*Exercise prompt*:
Please copy each line from the entries that contains the string "will".

= Beginning of Section =

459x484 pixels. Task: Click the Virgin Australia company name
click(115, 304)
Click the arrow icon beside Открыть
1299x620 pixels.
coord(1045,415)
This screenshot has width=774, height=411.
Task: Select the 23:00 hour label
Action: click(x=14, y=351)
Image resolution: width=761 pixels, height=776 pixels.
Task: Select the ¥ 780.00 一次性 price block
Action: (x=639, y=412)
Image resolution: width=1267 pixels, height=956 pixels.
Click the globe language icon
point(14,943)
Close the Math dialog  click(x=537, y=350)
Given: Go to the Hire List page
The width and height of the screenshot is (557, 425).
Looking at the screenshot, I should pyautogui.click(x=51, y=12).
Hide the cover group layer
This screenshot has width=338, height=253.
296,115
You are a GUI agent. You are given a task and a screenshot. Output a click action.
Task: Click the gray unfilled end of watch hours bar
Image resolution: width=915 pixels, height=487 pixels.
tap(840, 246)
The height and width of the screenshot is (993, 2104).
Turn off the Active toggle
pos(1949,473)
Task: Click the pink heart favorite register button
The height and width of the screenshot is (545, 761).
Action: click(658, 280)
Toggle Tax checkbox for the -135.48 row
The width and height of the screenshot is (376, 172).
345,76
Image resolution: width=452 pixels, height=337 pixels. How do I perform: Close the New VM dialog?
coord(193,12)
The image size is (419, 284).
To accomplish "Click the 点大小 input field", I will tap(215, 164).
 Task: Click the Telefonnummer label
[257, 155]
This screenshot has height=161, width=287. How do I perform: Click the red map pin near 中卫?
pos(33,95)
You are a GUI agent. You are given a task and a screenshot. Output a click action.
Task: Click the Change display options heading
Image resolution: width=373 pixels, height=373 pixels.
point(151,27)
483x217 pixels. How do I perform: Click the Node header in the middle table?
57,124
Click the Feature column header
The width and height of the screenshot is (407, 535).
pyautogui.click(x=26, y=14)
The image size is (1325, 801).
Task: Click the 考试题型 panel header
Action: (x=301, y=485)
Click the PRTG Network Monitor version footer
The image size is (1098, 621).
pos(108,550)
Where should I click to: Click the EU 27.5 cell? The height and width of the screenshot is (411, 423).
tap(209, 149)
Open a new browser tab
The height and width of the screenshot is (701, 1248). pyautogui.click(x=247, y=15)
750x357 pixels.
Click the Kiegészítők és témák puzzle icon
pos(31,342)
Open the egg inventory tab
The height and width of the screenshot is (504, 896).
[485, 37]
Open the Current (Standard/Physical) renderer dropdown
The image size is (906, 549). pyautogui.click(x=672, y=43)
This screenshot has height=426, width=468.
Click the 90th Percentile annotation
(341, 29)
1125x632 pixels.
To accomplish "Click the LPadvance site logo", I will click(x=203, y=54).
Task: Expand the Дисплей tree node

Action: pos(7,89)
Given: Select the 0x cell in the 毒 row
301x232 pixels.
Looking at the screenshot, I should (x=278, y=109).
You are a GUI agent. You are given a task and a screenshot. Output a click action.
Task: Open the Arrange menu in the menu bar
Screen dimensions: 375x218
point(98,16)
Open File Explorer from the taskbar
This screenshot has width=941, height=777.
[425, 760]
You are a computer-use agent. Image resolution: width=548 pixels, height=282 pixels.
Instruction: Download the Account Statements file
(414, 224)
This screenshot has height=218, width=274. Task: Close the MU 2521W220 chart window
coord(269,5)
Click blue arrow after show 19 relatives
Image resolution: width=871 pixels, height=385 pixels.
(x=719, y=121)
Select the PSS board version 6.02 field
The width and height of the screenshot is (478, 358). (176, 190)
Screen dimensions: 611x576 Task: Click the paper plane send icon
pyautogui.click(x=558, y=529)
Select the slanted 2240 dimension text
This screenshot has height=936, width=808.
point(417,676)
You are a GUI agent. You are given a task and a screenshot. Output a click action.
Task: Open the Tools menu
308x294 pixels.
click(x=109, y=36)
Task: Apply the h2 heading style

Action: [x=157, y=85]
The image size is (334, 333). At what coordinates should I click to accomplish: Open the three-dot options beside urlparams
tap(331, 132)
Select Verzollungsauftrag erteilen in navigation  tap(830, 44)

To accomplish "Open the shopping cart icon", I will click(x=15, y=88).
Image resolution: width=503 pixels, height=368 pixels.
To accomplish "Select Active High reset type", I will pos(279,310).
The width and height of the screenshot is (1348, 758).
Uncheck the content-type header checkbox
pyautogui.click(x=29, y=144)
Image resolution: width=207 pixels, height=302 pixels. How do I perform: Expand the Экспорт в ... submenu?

= End of Section =

*Answer space*:
To accomplish "Click the 点大小 input field", I will tap(215, 164).
To accomplish "Click the LPadvance site logo", I will click(x=203, y=54).
To accomplish "Open the shopping cart icon", I will click(x=15, y=88).
To accomplish "Select Active High reset type", I will pos(279,310).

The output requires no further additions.